Cardiorespiratory, metabolic, and perceptual responses
End-exercise values for heavy (Δ30%) and severe (Δ60%) exercise are shown in Table 1. Exercise duration was significantly shorter for severe compared with heavy exercise (P < 0.001). Three subjects reached the 30-min limit imposed for heavy exercise. However, all three subjects were considered to be close to their limit of tolerance as final minute responses and temporal profiles were similar to the remaining subjects. Heavy exercise elicited 81% ± 5% of the V˙O2peak attained during incremental exercise, whereas severe exercise elicited values that were slightly, but not significantly, higher (108% ± 5%).
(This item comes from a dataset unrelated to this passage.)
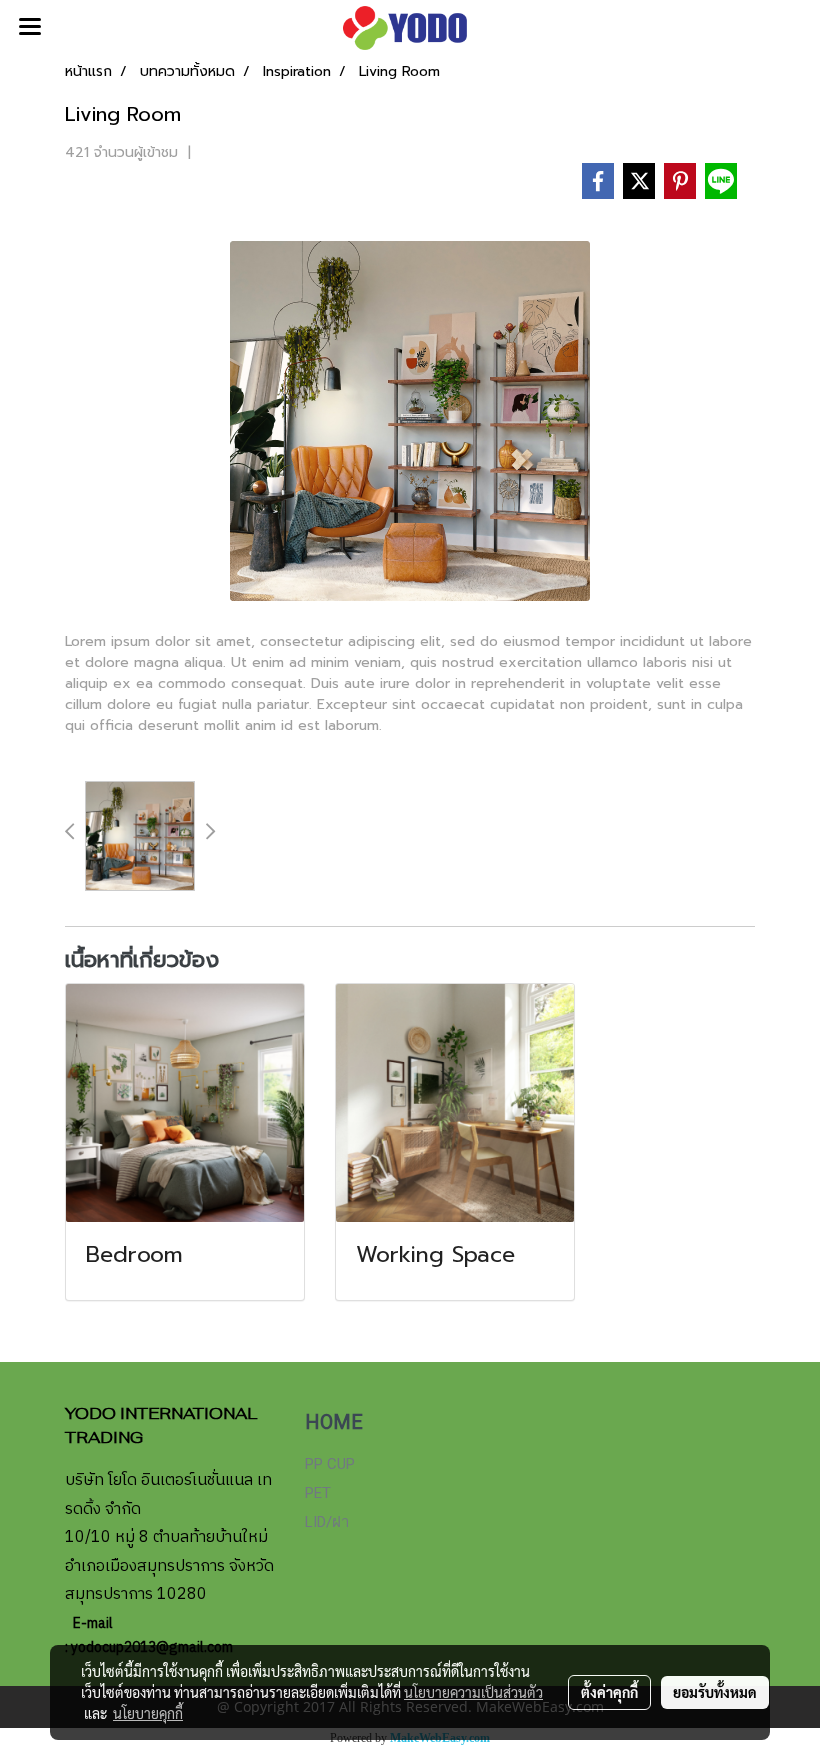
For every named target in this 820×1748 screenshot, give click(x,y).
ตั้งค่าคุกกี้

Compared with heavy exercise, severe exercise elicited higher peak values for V˙O2 (P < 0.001), V˙CO2 (P < 0.001), RER (P = 0.025), V˙E (P = 0.022), VT (P = 0.043), VT/TI (P < 0.001), heart rate (P = 0.005), and [BLa] (P = 0.006). Temporal profiles for V˙O2, V˙E, VT, and fR during heavy and severe exercise are shown in Figure 1. During heavy exercise, V˙O2 and V˙E rose sharply after exercise onset and increased at a slower rate thereafter. During severe exercise, V˙O2 and V˙E continued to rise toward maximum values. At both intensities, the initial sharp rise in V˙E was accounted for by progressive increases in fR and VT, whereas during the latter stages of exercise, V˙E was achieved primarily by increases in fR (i.e., tachypnea). Minute ventilation over the final minute of heavy and severe exercise was 39% ± 11% and 53% ± 11% of maximum voluntary ventilation (MVV), respectively. Perceptual ratings of dyspnea were also higher during severe compared with heavy exercise (P = 0.042), as were the ratings of limb discomfort (P = 0.031). At the cessation of both exercise trials, five of seven subjects reported higher ratings for limb discomfort than for dyspnea, with two subjects rating both perceptions equal. When asked their reasons for stopping, all seven subjects cited arm fatigue and/or peripheral discomfort.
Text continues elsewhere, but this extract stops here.